Remodeled
Jun 4, 2007 12:00 PM, By ELLIOT ZWIEBACH
Supervalu is turning Albertsons into a winner, according to industry analysts, though there are still challenges to be met, they pointed out.
The Minneapolis-based retailer and wholesaler is on course to do what it said it would do with the stores, and doing it more quickly than analysts — or the company itself — thought possible a year and two days ago, when it formally acquired 1,124 of the best-performing locations from Albertsons, encompassing stores operating under the Albertsons, Acme, Jewel-Osco and Shaw's and Star Market banners, along with 12 distribution centers.

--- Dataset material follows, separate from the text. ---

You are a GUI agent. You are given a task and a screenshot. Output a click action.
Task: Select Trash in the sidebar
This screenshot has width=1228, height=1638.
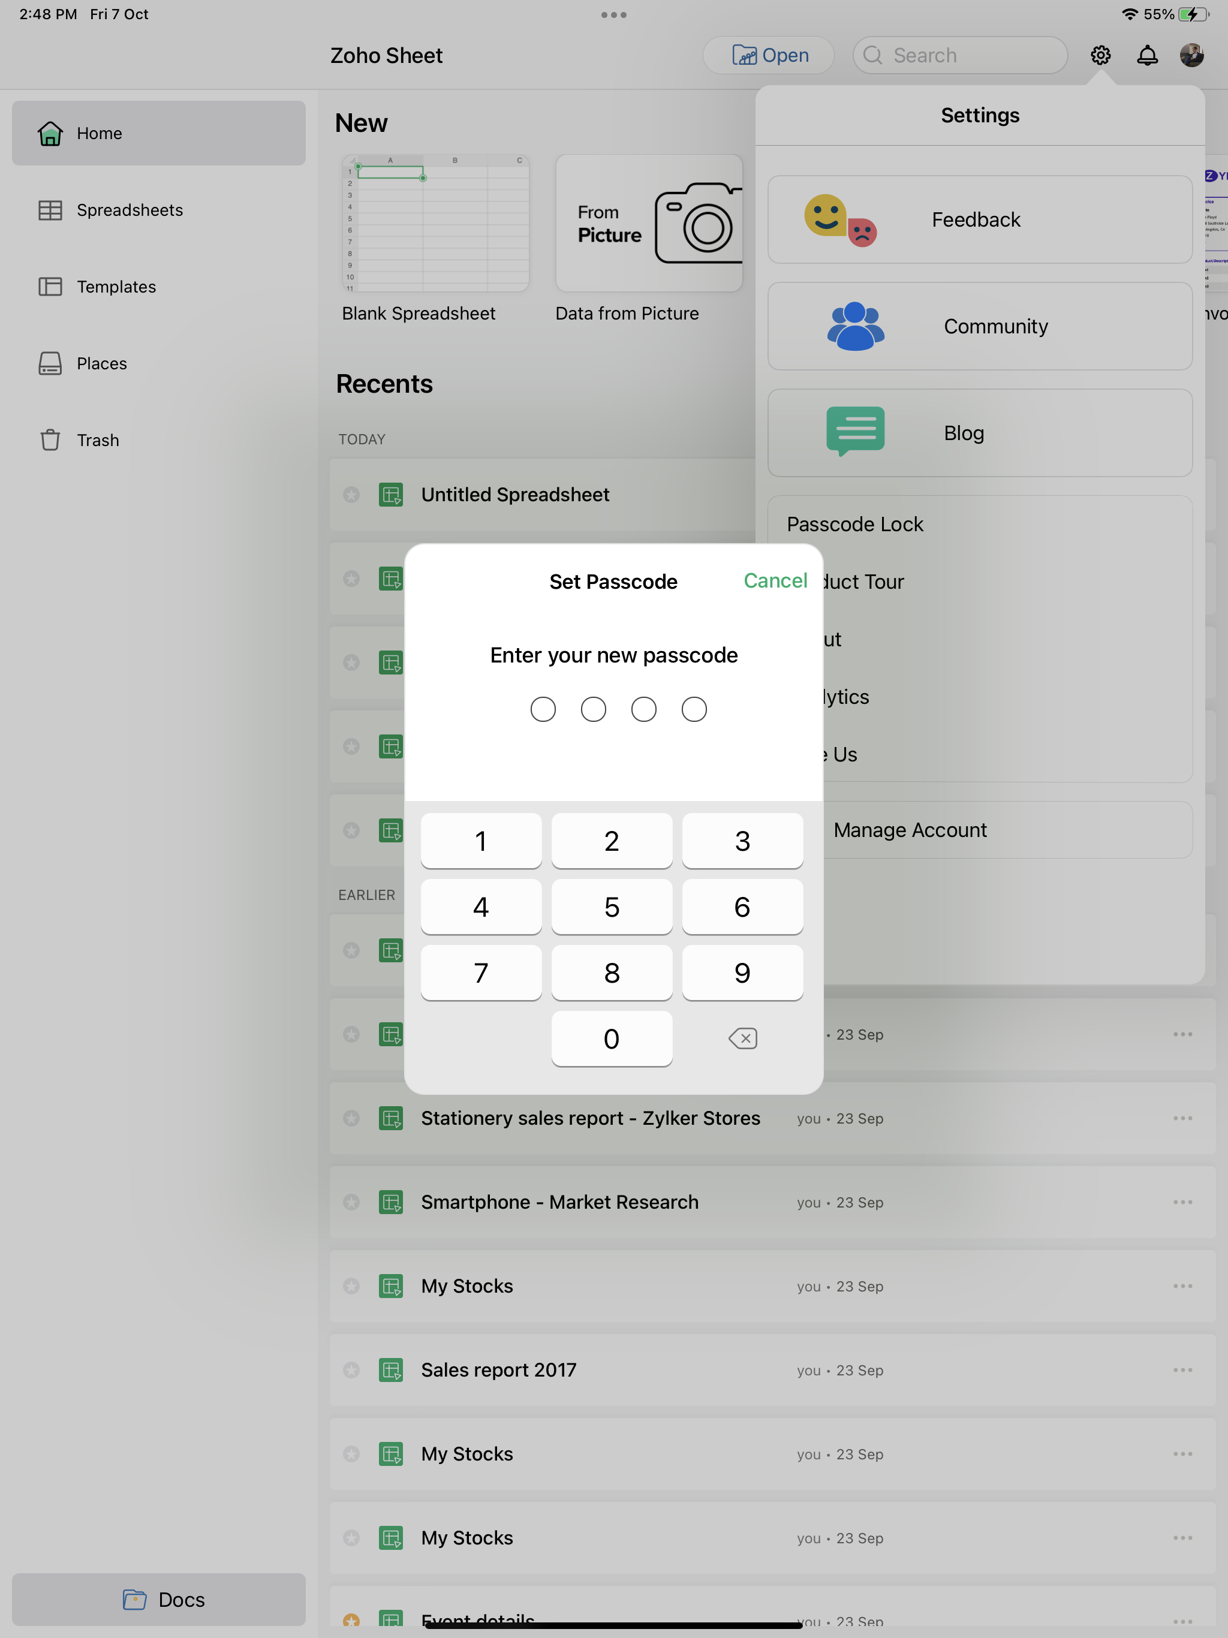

According to Supervalu, its primary metric for judging its store-level program is like-store sales, which were flat overall in the second quarter of last year (the first quarter in which Albertsons sales were included), up 0.6% in the third and up 1.4% in the fourth — while comps at the acquired stores rose from 0.3% positive in the second quarter to 1.1% in the third and 1.8% in the fourth.
“We're off to a very good start,” Jeff Noddle, chairman and chief executive officer, told SN, “and if you ask me if there have been any surprises, I would tell you the biggest surprise is that there have been no surprises, and that's good news.”
That doesn't mean the process is not without challenges, he said.
“The ongoing challenge for us is to bring two operations together at the same time we're trying to improve sales trends, and while we'd prefer to do those one at a time, we're in a situation where we need to do both at once,” he explained.
“However, results since the merger have been in line with what we said would occur, and we continue to run close to the numbers we committed to.
“One of our goals while transitioning the two organizations was to improve sales trends, and so far the results have lived up to what we said we'd do.”
Analysts said they believe Supervalu is on a positive track.
“Supervalu has begun to lay to rest investors' fears over the company's purchase of the damaged Albertsons assets,” Perry Caicco, an analyst with CIBC World Markets, Toronto, said.
“There was concern the business at these stores was heading straight downhill and was unrecoverable; that heavy price investments would be needed just to generate any business at all; and that Supervalu's lack of retail experience would be exposed.”